Secondo le inchieste che abbiamo pubblicato, per ultimo ieri, i Lea (Livelli essenziali di assistenza) sono insufficienti, manca il Cup (Centro unico di prenotazioni), vi è una frammentazione di reparti in tanti ospedali, anche minuscoli, che non hanno ragione di esistere, vi è una modesta rete telematica fra i diversi reparti, che favorirebbe forti sinergie.

Manca la trasparenza sui siti dell’assessorato regionale, delle Aziende ospedaliere e delle Asp, per cui i giornali e i cittadini hanno difficoltà a informarsi sui prezzi d’acquisto di beni e servizi di ogni unità, sui compensi lordi di medici, infermieri e personale amministrativo e sulla quantità di quest’ultimo sul complesso dei dipendenti.

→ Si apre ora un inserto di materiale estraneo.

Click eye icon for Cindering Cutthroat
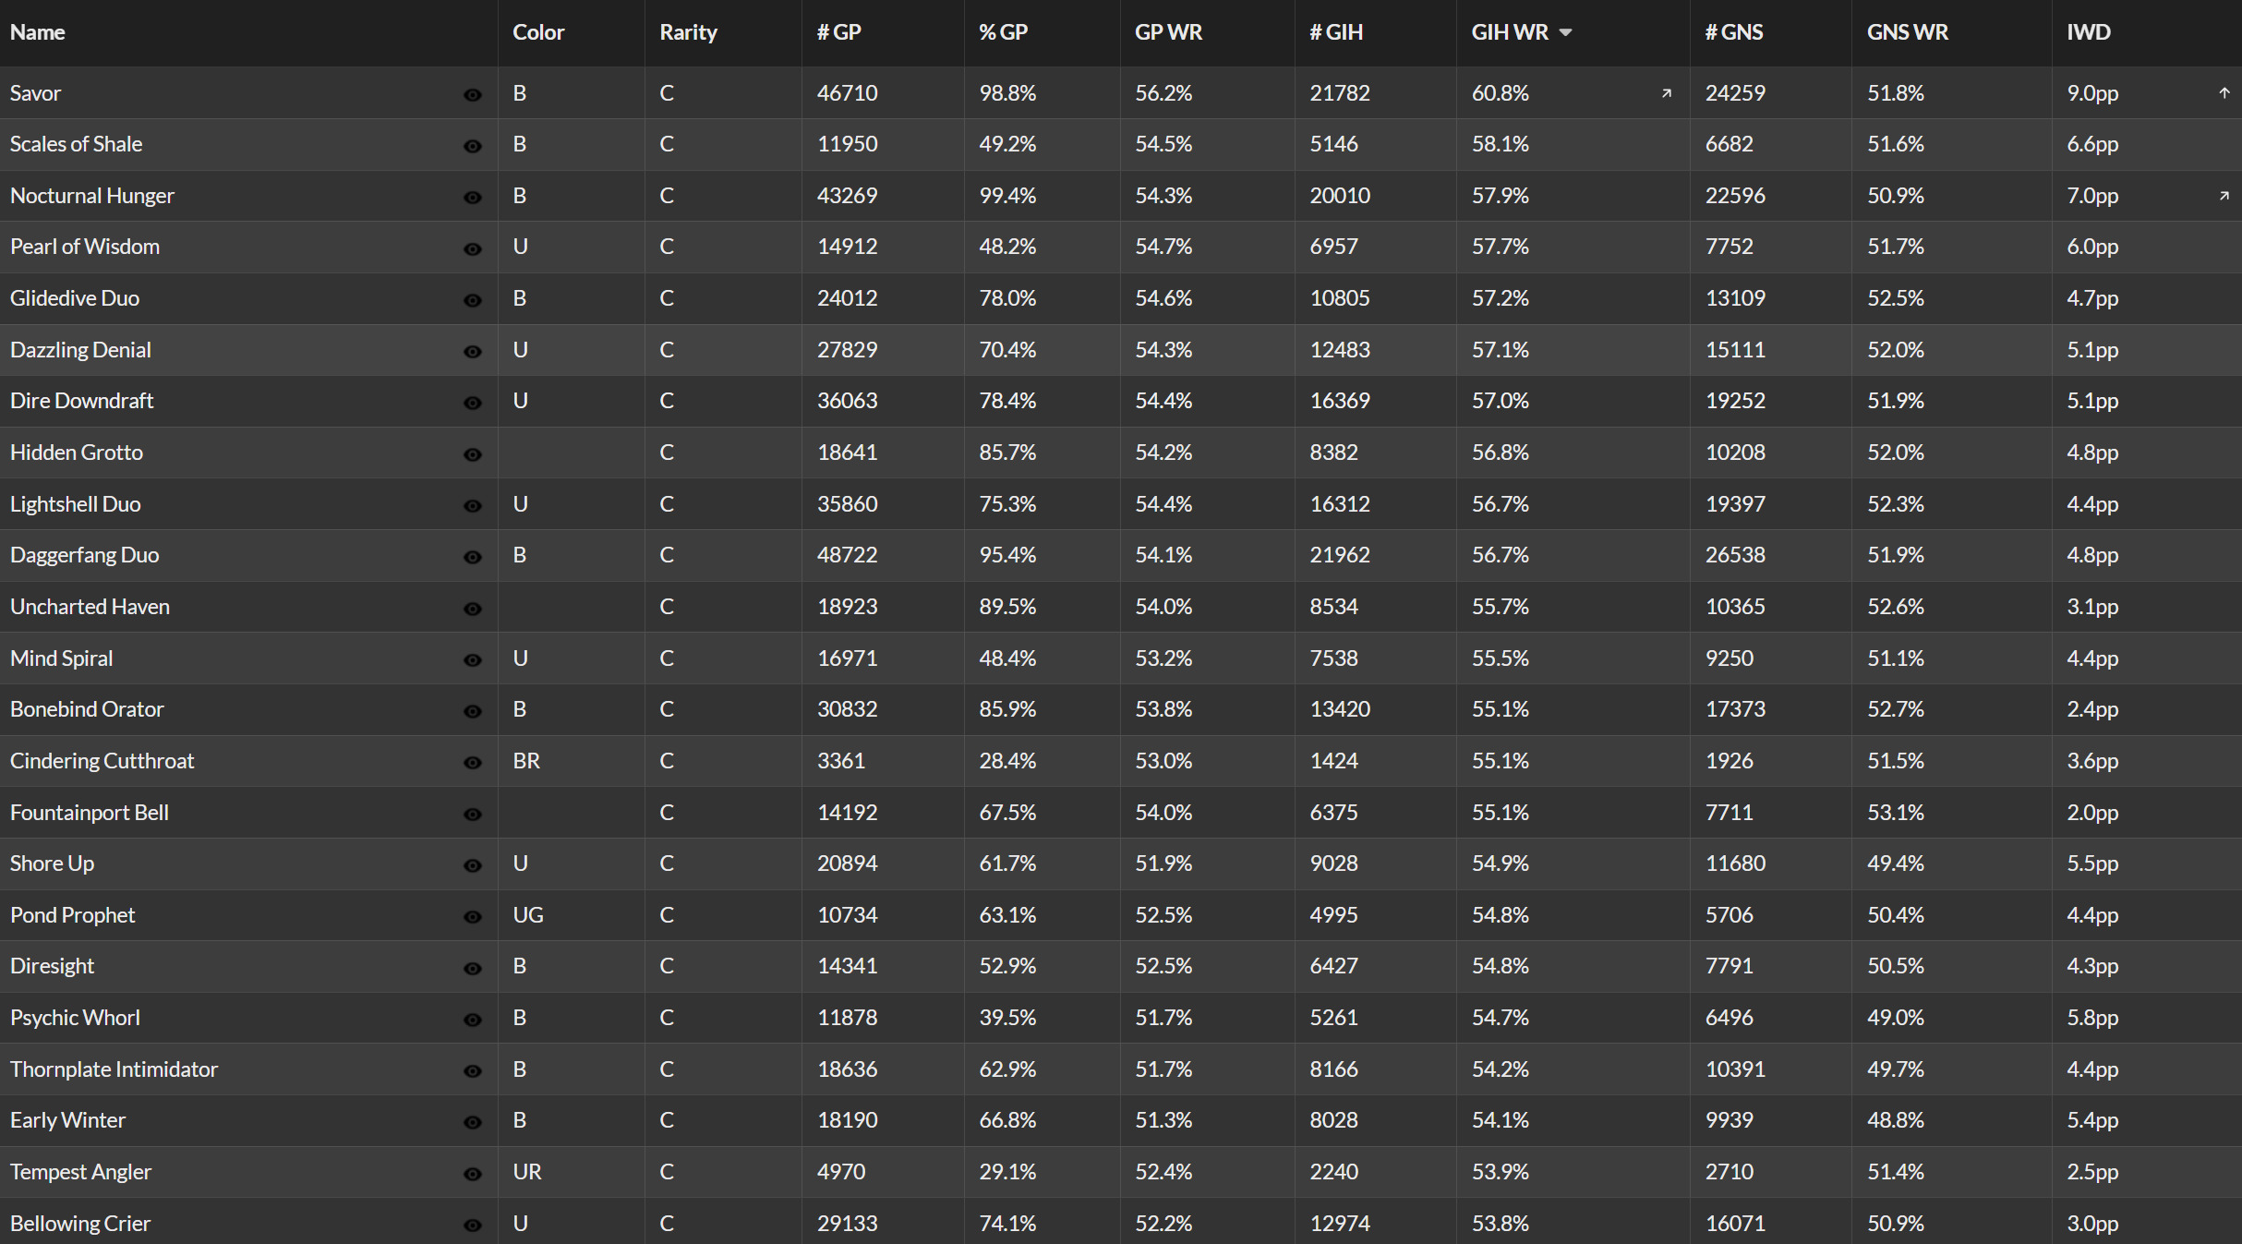 472,763
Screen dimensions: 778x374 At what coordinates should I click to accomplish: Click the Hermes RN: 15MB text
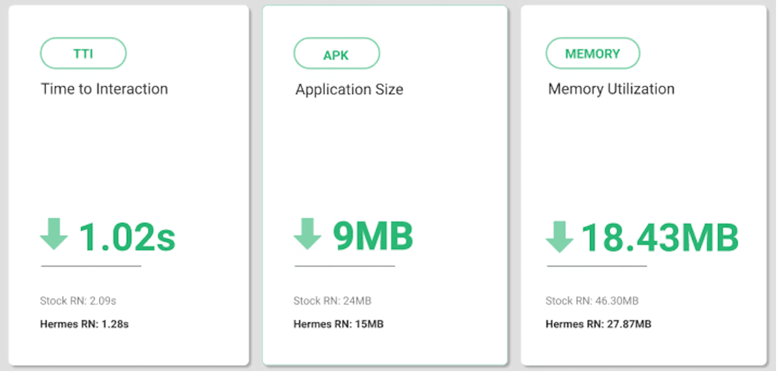point(338,324)
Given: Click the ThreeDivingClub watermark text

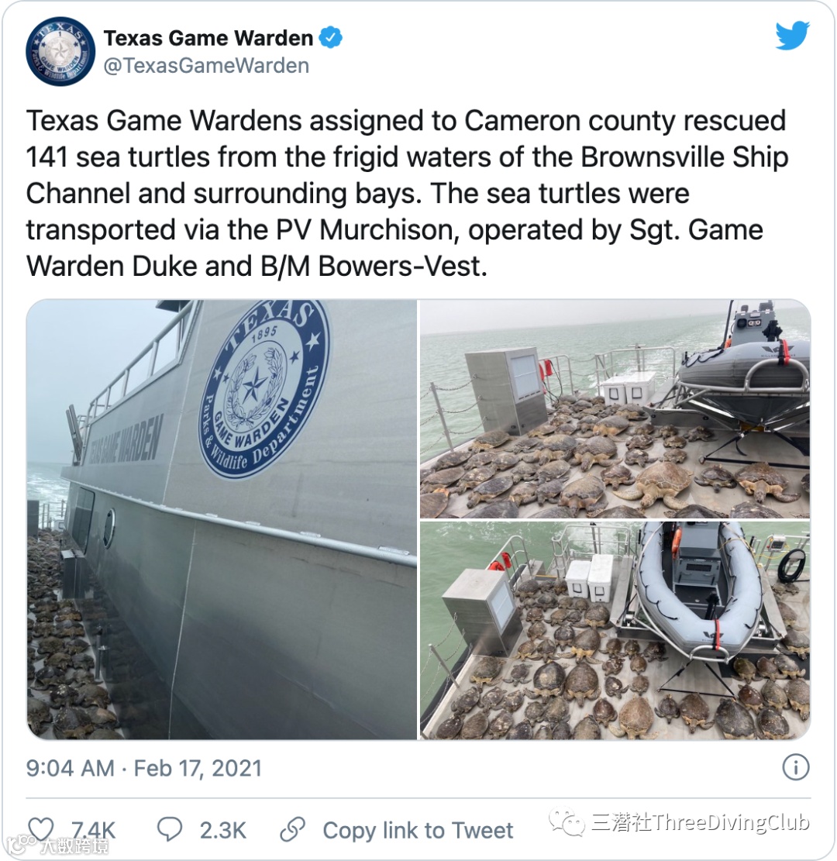Looking at the screenshot, I should (701, 822).
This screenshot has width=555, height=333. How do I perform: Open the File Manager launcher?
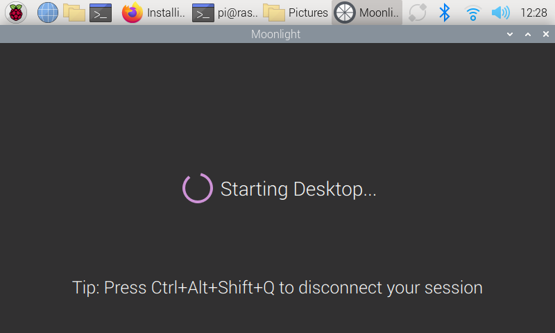point(74,12)
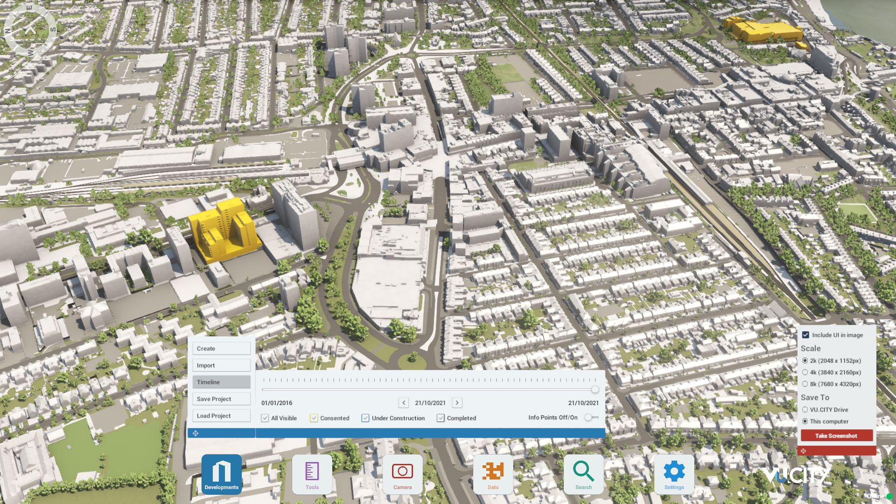Select the Tools icon
Image resolution: width=896 pixels, height=504 pixels.
312,474
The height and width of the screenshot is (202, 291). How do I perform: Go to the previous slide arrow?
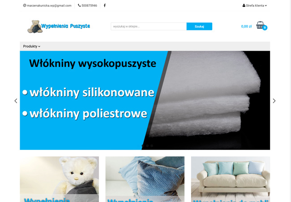tap(16, 101)
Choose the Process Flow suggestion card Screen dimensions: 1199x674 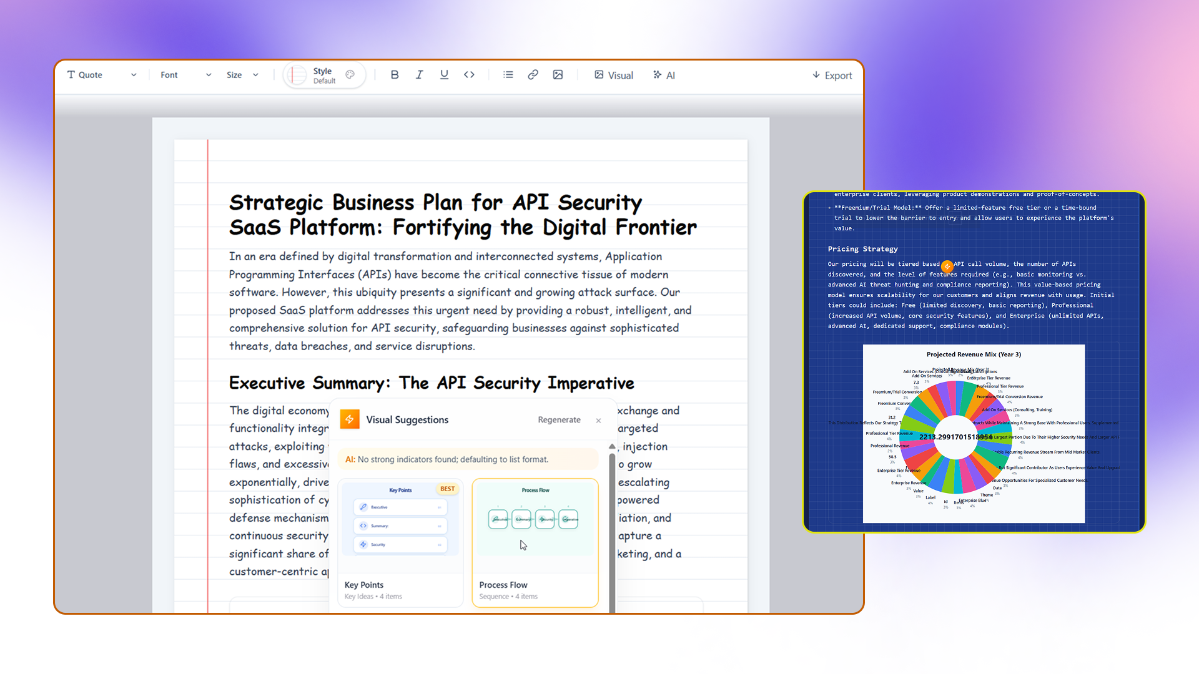pyautogui.click(x=535, y=542)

Stare dietro le scrivanie non è attività sanitaria. Secondo regole internazionali, l’attività amministrativa, opportunamente informatizzata, dovrebbe avere solo il 10% dell’intero personale dipendente. Mentre oggi, in alcuni casi, supera il 30%. Che ci stanno a fare tanti dipendenti che non curano i malati? Clientelismo e favoritismo che hanno fortemente danneggiato la sanità siciliana.
Descritto lo scenario, è ora di pensare alle soluzioni: pagare a prezzi virtuosi l’acquisto di beni e servizi, mettere in competizione seria pubblico e privato (sul quale esercitare forti controlli di qualità), inserire nei siti di ogni ente tutte le informazioni che i siciliani hanno il diritto di conoscere. O si cambia, o si va in Africa.